Protein-level prediction of Klebsiella phage adsorption identifies conserved receptor-binding motifs.
Journal:
bioRxiv
Published Date:
May 23, 2026
Abstract
Bacteriophage therapy offers a potential route to treat antibiotic-resistant Klebsiella pneumoniae infections, but its use is limited by the narrow specificity of phage-host interactions. In Klebsiella, adsorption is largely determined by receptor-binding proteins (RBPs) that recognize bacterial capsular polysaccharides, yet current machine learning approaches often represent whole phages rather than the individual proteins that mediate recognition.

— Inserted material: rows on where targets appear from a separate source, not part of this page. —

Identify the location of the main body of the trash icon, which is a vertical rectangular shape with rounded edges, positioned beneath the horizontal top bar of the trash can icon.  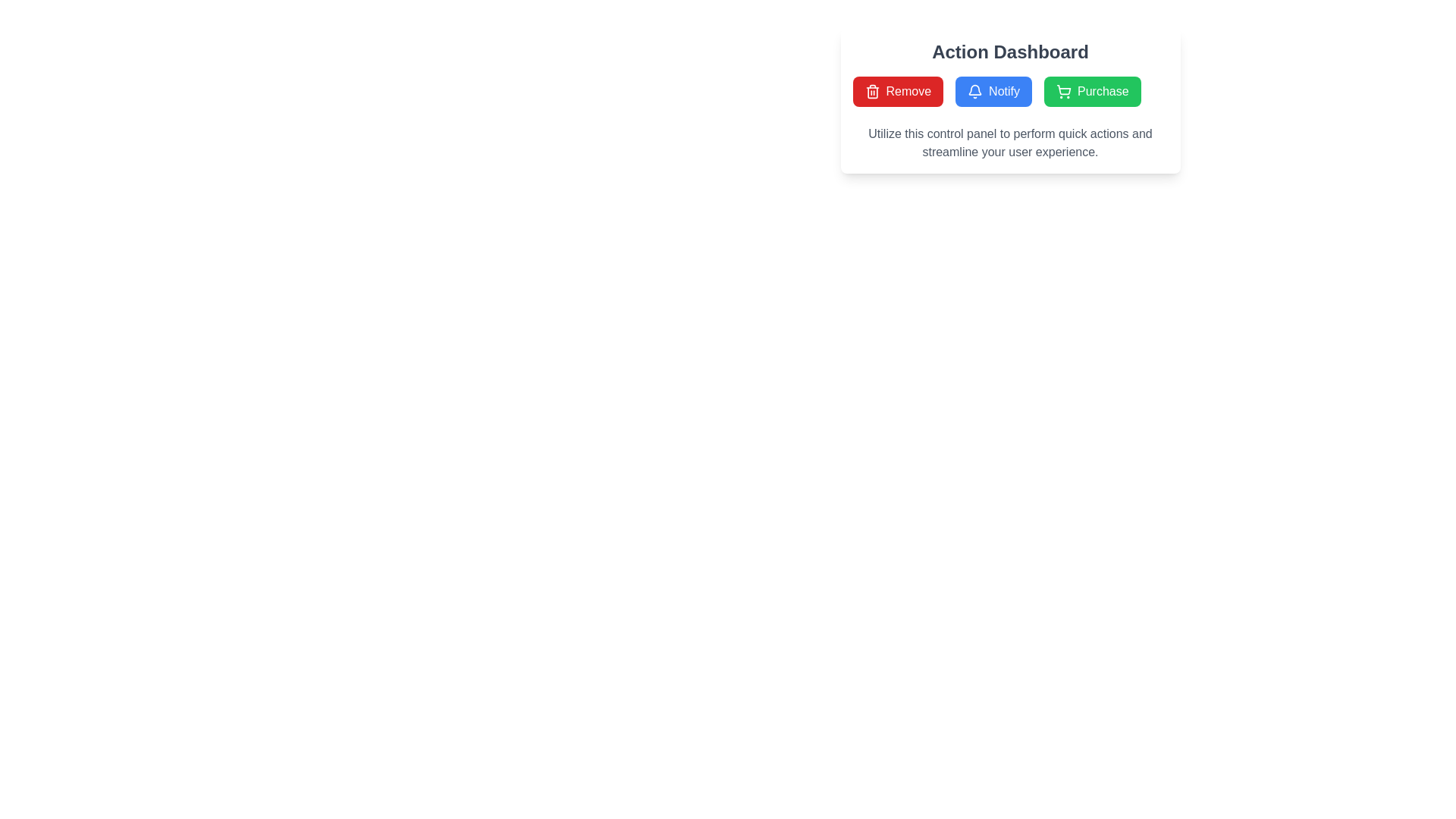
(872, 93).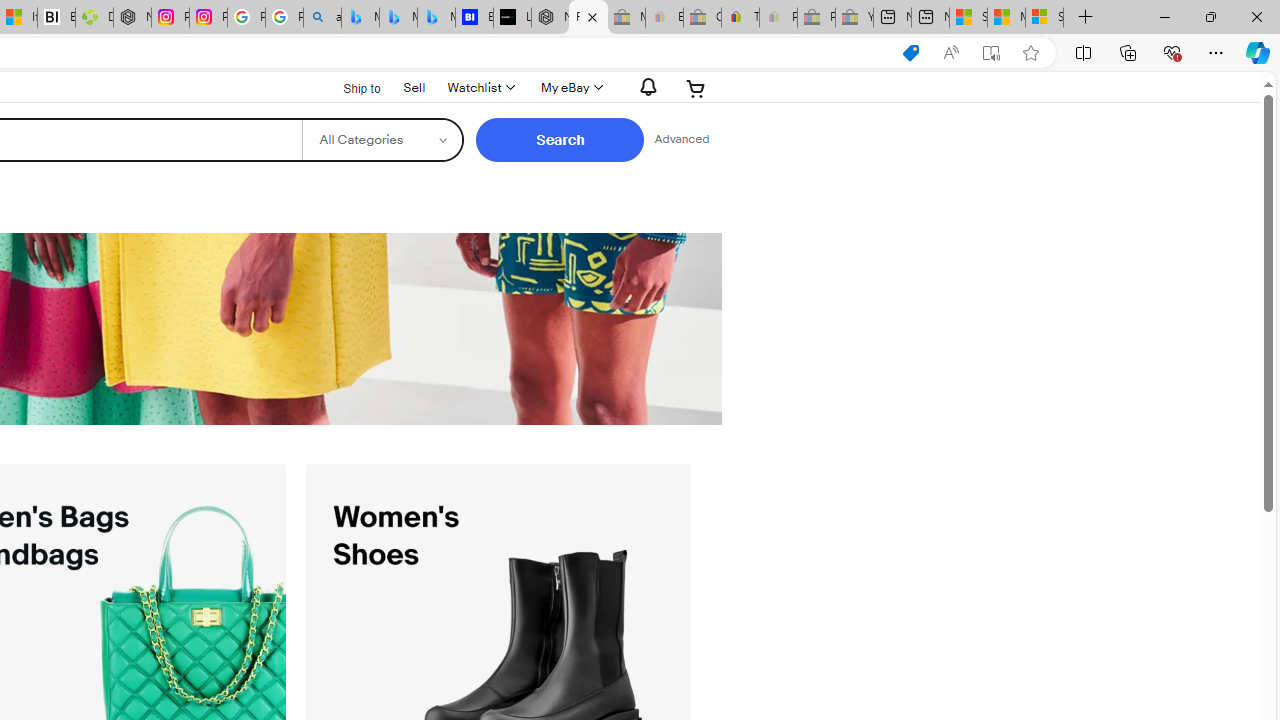  Describe the element at coordinates (696, 87) in the screenshot. I see `'Expand Cart'` at that location.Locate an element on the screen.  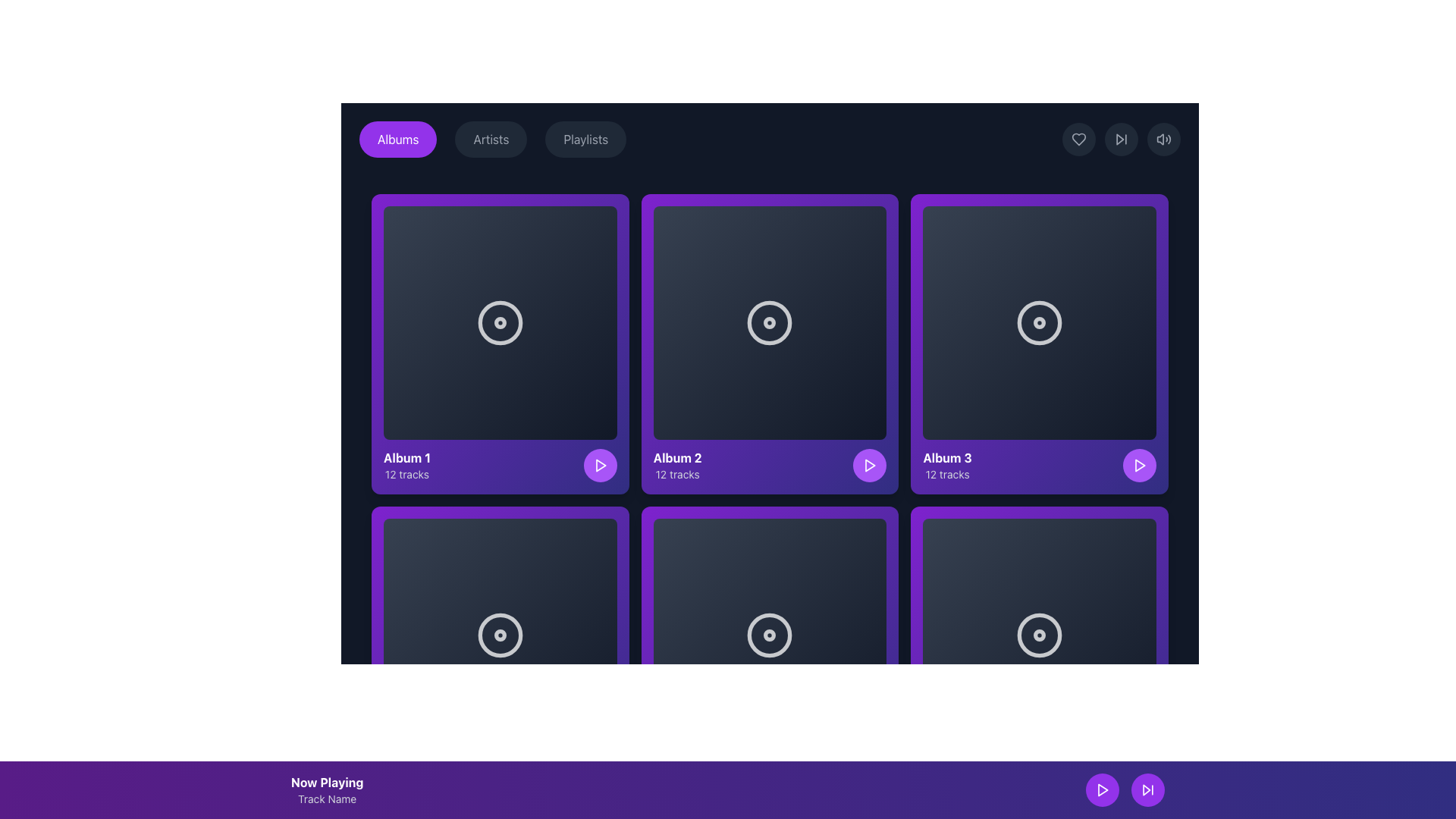
the square component with rounded corners and a gradient background, located in the third row and second column of the album card labeled 'Album 5 12 tracks' is located at coordinates (770, 635).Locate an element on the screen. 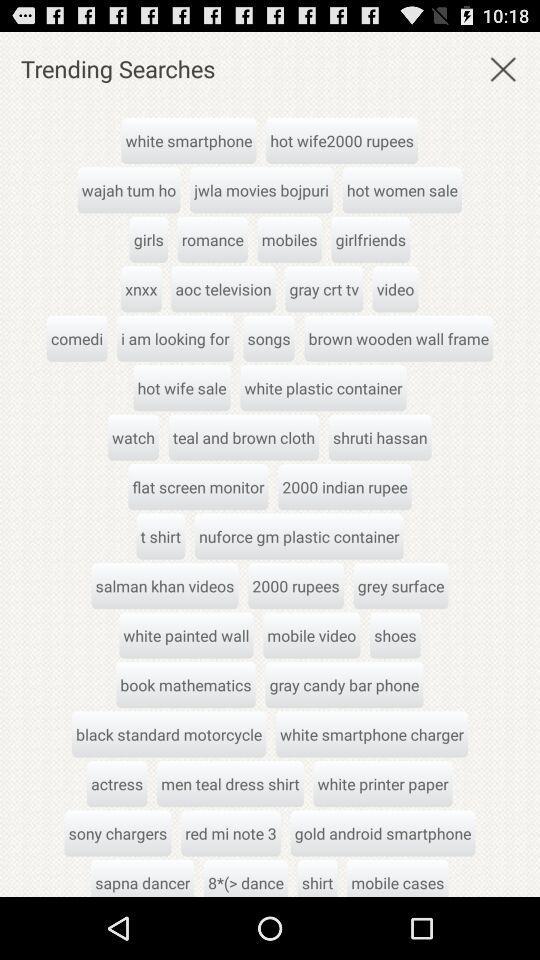 Image resolution: width=540 pixels, height=960 pixels. close is located at coordinates (502, 68).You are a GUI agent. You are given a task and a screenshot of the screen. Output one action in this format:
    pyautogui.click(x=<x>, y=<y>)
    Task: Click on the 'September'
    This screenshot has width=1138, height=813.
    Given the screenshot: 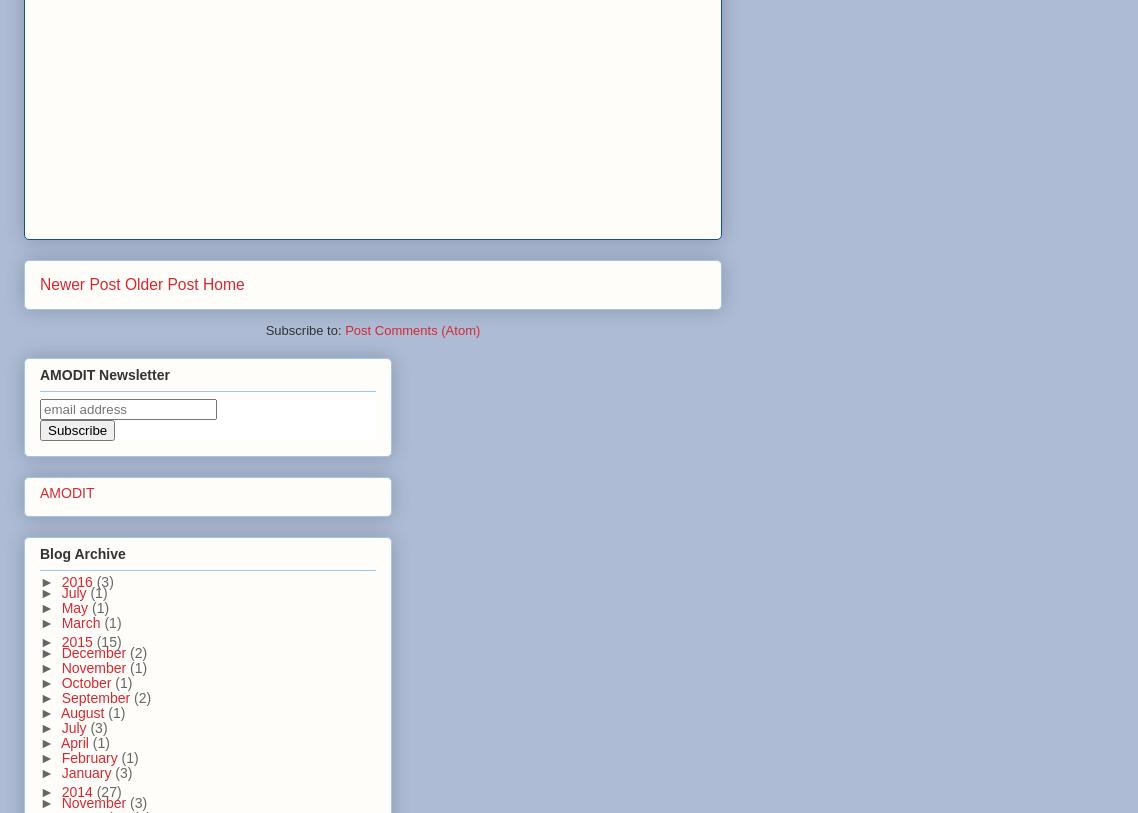 What is the action you would take?
    pyautogui.click(x=59, y=697)
    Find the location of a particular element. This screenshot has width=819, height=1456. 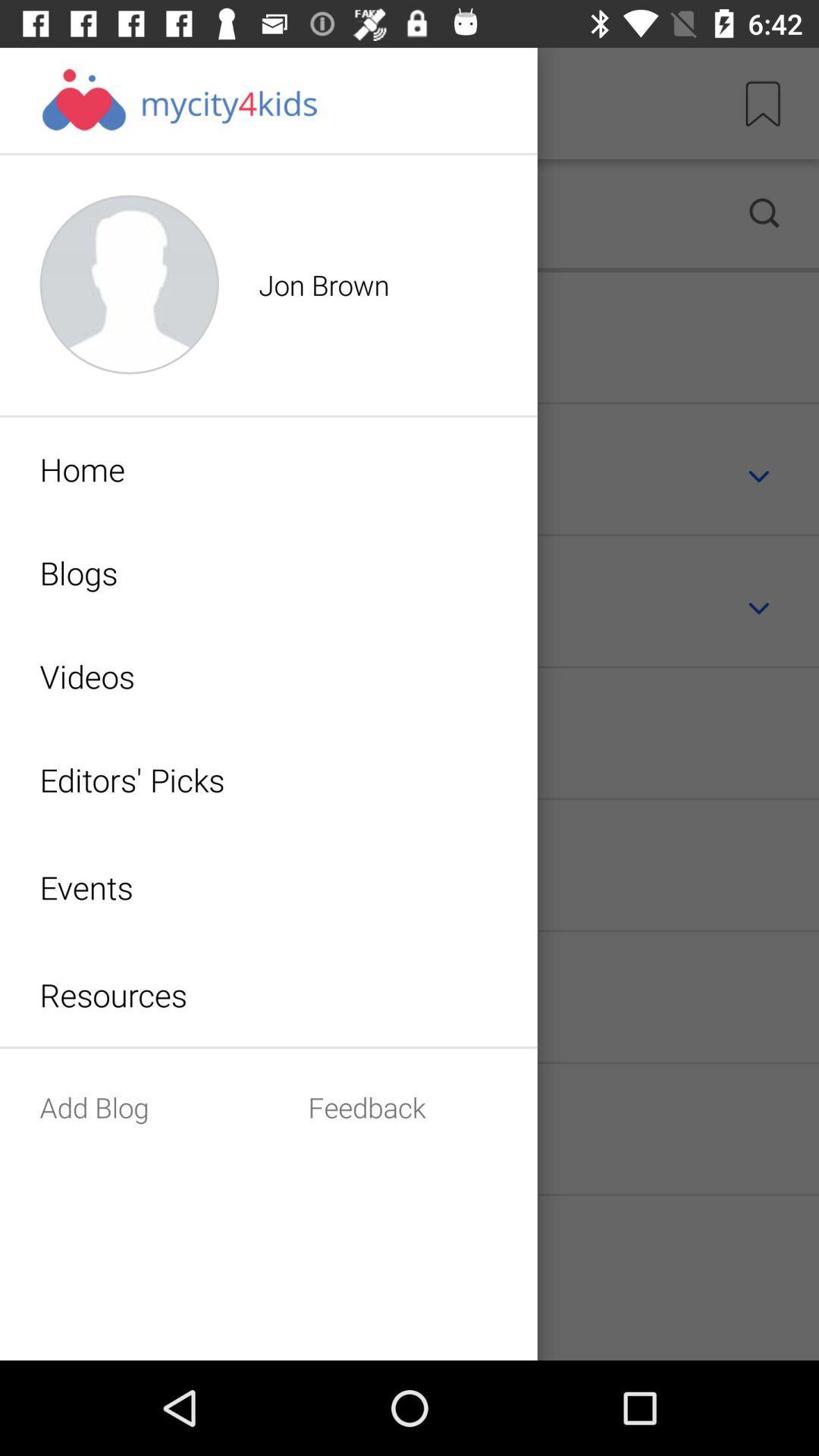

Here, we ask whether adsorption can be predicted at the level of single RBPs and whether the resulting models can identify the molecular features responsible for host specificity. Using experimentally validated Klebsiella phage-host interactions, we extended the PhageHostLearn framework from averaged phage-level representations to individual RBP-level predictions. We found that single-RBP models recover the predictive performance of strain-level models when host capsule identity is explicitly represented. However, models trained only on interaction-level labels did not reliably distinguish motif-bearing RBPs from other viral proteins, indicating that protein-level inputs alone are insufficient for mechanistic interpretability. To resolve this ambiguity, we identified serotype-specific conserved motifs among RBPs from phages infecting the same capsular type. Structural modelling showed that these motifs localize to exposed regions of RBPs and resemble carbohydrate-binding modules. Incorporating motif information into a relabelled training scheme improved prioritization of motif-bearing RBPs while preserving interaction-level predictive power. We further identified a candidate multi-motif RBP from phage S8c that may recognize multiple capsular serotypes. Together, these results support a modular model of Klebsiella phage adsorption in which conserved sub-protein elements drive capsule recognition. More broadly, this work shows how protein-level machine learning combined with biological constraints can move beyond accurate phage-host prediction toward mechanistic identification of host-range determinants.